Two days after Russia invaded, Fedorov used Twitter to ask Elon Musk to provide Ukraine with Starlink stations. Two days later, Musk responded that Starlink had been activated in Ukraine. As of 2023, there were over 18K Starlinks operating in Ukraine, providing critical infrastructure for government agencies, etc with a stable Internet connection. The SpaceX team has also updated the software to reduce power consumption so that Starlink can be powered from a car cigarette lighter. Given the number of terminals and their demand, SpaceX decided to open a representative office in Ukraine. On 9 June, Starlink Ukraine received official registration as on operator.

In 2022, Musk sent Tesla Powerwalls to facilities in Borodianka and Irpin, reported by Federov. The systems provide backup power during power disconnections.

=== Cyberwar ===
According to Fedorov, the term "cyberwar" will soon become official in the world . Since the full scale invasion, Ukraine has involved in a series of operation targeting cyber warfare and misinformation campaigns.
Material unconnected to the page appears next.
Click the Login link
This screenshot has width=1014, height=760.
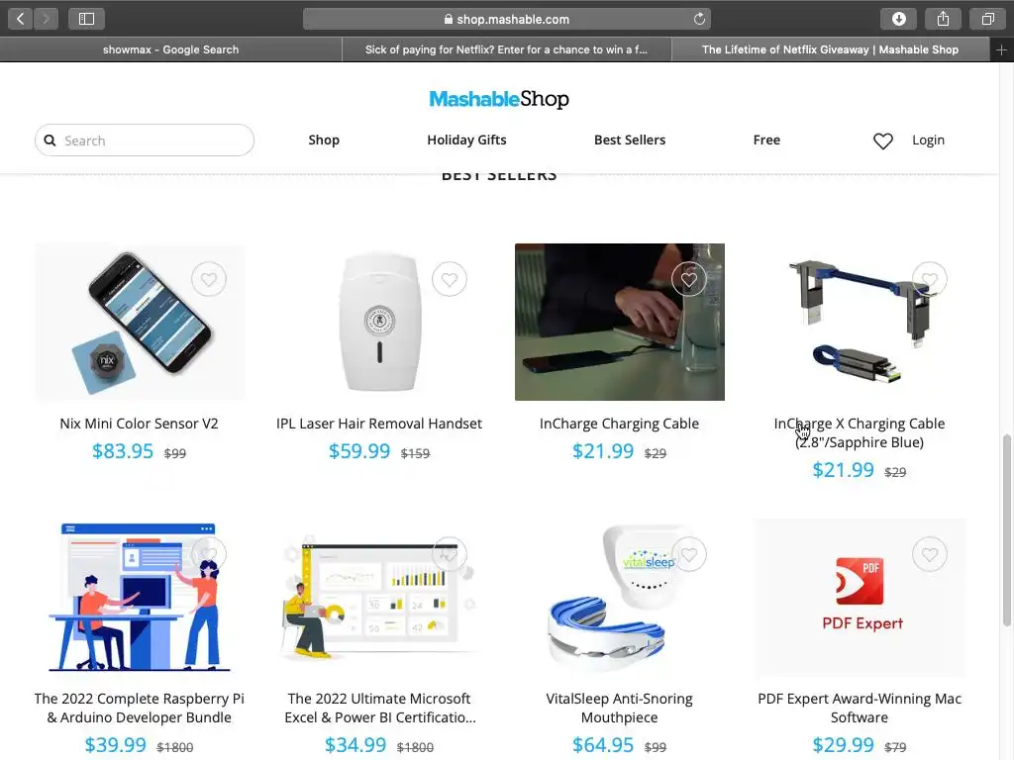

- Digital Blockade of the Russian Federation. Since the beginning of the full-scale invasion, the Ministry of Digital Transformation has reached out to tech companies to stop their operations in Russia. In total, over 600 companies were approached, about 150 responded to the request, and 78 left the Russian market completely.
- eVorog – a chatbot where Ukrainians can report on the movement of Russian armed forces, their war crimes and collaborators. Also Ukrainians can report information about explosive and suspicious objects, and mines in particular. Currently, more than 350,000 people have already used the chatbot.
- Artificial Intelligence Photo Identification - The Ministry of Digital Transformation was able to identify incidents of looting committed by Russian soldiers with the help of AI. The algorithms also identified more than 300 photos of dead Russian soldiers.

== Awards ==
- Order of Merit of the III degree for outstanding achievements in economic, scientific, social and cultural, military, state, public and other spheres of public activities for the benefit of Ukraine.
- Fedorov entered the Politico Tech 28 rating of European digital leaders and took first place in the Rulebreakers category.
- Mykhailo Fedorov and Ukraine were noted at the CYBERSEC European Cybersecurity Forum. They received two awards: for heroic resistance to Russian aggression and for defence of the digital boundaries of the democratic world.

== Personal life ==
Fedorov is married to Anastasia Volodymyrivna Fedorova (née Karpenko). His wife also studied at Zaporizhzhia National University, but in a different department. In 2017, the couple had a daughter named Mariya.